Start of Document section

One of the challenges young people face during adolescence is learning how to find constructive ways to manage strong feelings such as anger. The ways that young people understand and express anger are learnt at a young age and reinforced over time by caregivers and other role models.

Young people who struggle to deal effectively with anger might not know the basic facts about anger and be unaware that there are alternatives for how it can be expressed and managed.

Accurate knowledge can dispel unhelpful myths about anger, reduce stigma and support young people to find their own way to deal with it more effectively. Where relevant, it can be helpful for some young people to know that childhood trauma and insecure attachment create additional challenges for people in regulating strong emotions. This can help reduce self-blame and feelings of hopelessness that work against young people finding effective ways to cope better with angry feelings.

It is useful for young people to know:

  • The beneficial aspects of anger
  • The reasons why people get angry
  • The difference between feeling angry and acting on anger (see below)
  • Constructive ways to express anger
  • The physiological signs of anger
  • When anger becomes problematic and unhelpful
  • The stages of an anger-related episode

Practitioners can provide more detailed and better customised information for individuals by drawing on the information provided in essential information about anger section of this module.

End of Document section
Start of Dataset entries

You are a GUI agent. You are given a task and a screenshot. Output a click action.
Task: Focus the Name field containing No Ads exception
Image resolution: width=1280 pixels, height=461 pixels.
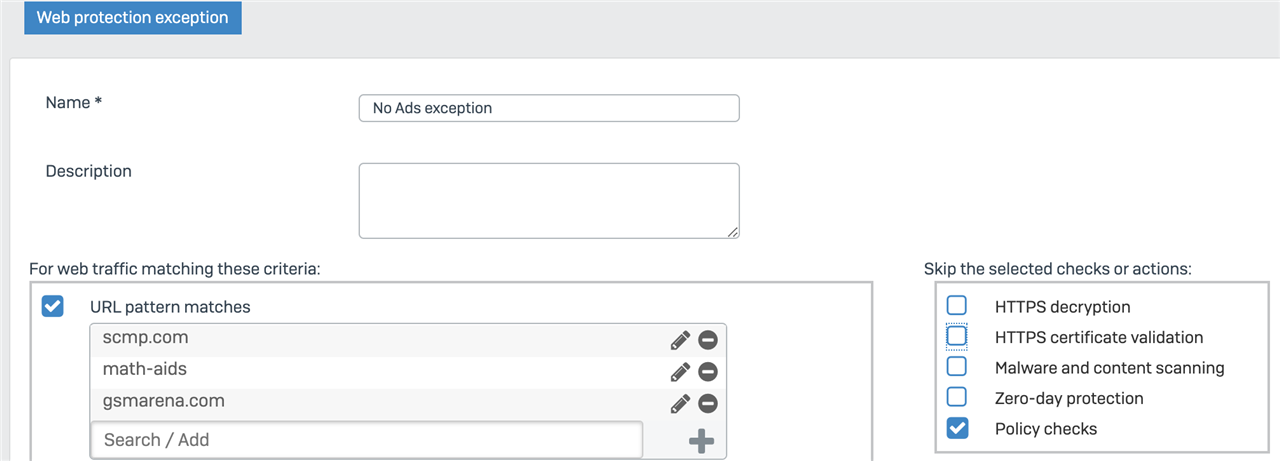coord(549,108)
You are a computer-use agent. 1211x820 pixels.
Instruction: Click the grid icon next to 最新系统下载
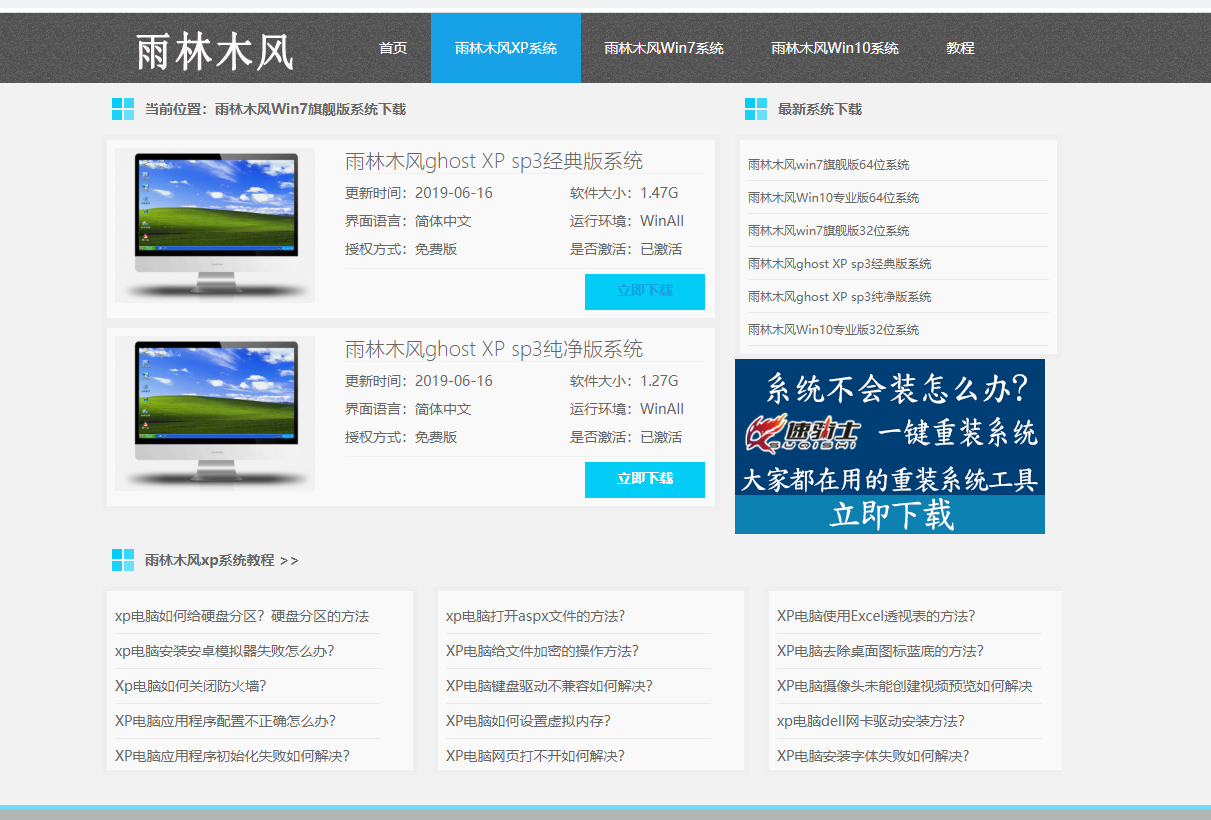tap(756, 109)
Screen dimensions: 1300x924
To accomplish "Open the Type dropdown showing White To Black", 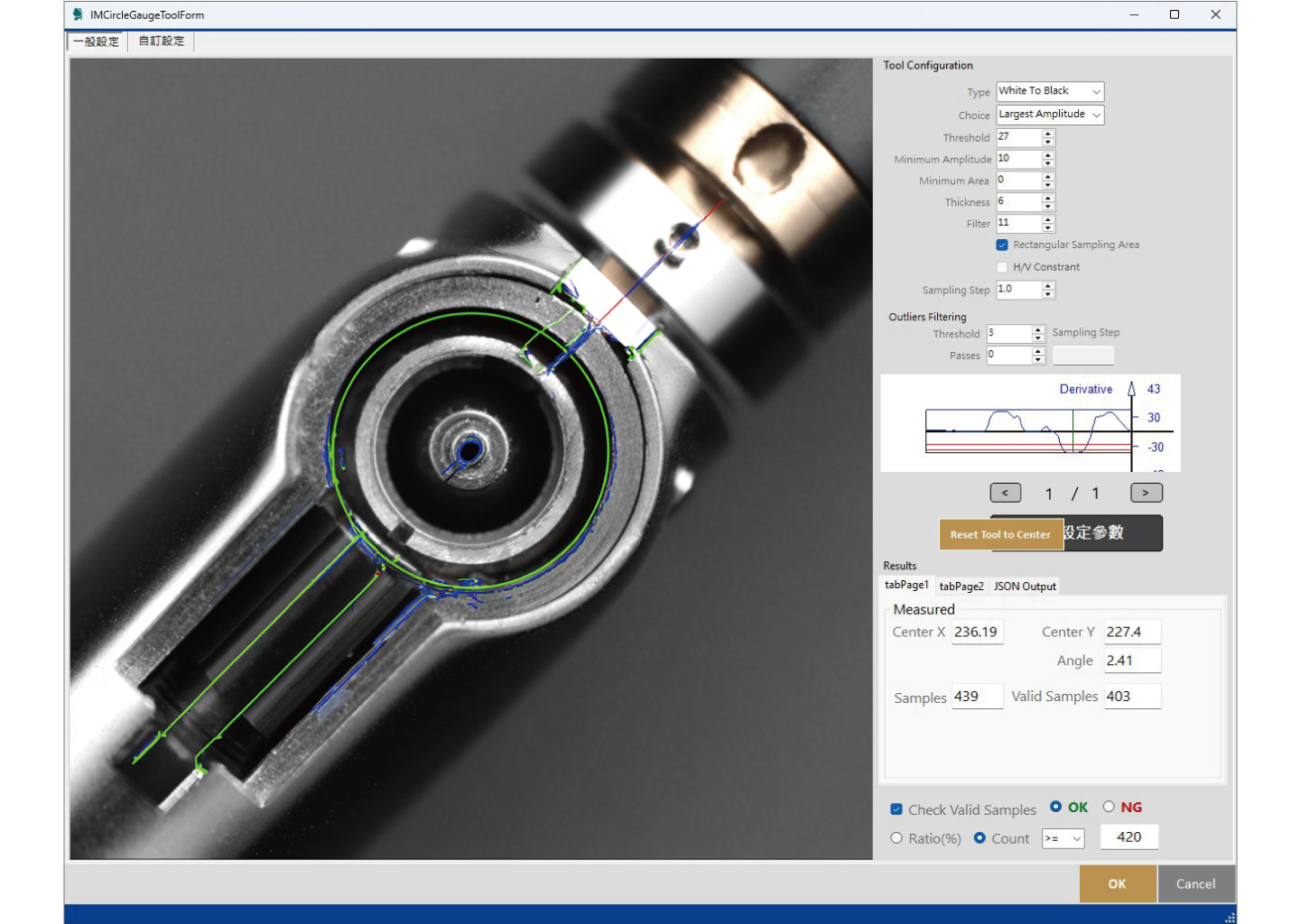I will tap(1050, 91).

End of Dataset entries

■ What needs to be done: Continue the text on helping young people manage anger from the point where it stops.

■ Answer below:
Help young people understand the difference between feeling anger and anger-related behaviour
Young people can find it difficult to understand the difference between feeling anger and how they express or deal with it.

The following element drawn from CBT can be useful in helping a young person to gain a new understanding of their anger and how it is separate to, but related with particular thoughts and behaviours. Through gaining this knowledge and insight young people can be supported to realise that it is possible to manage their anger in more socially acceptable and beneficial ways.

C4i. Psychoeducation
Most young people will not be familiar with what is known as the Thoughts, Feelings, Behaviours (TFB) Triad. This demonstrates how emotions, thoughts and behaviours interrelate and reinforce each other. The TFB Triad is explained in this element from Cognitive Behaviour Therapy. This element also provides education about the basic concepts underpinning Cognitive Restructuring including, thinking styles, negative automatic thoughts, core beliefs, self-schemas and self-defeating beliefs.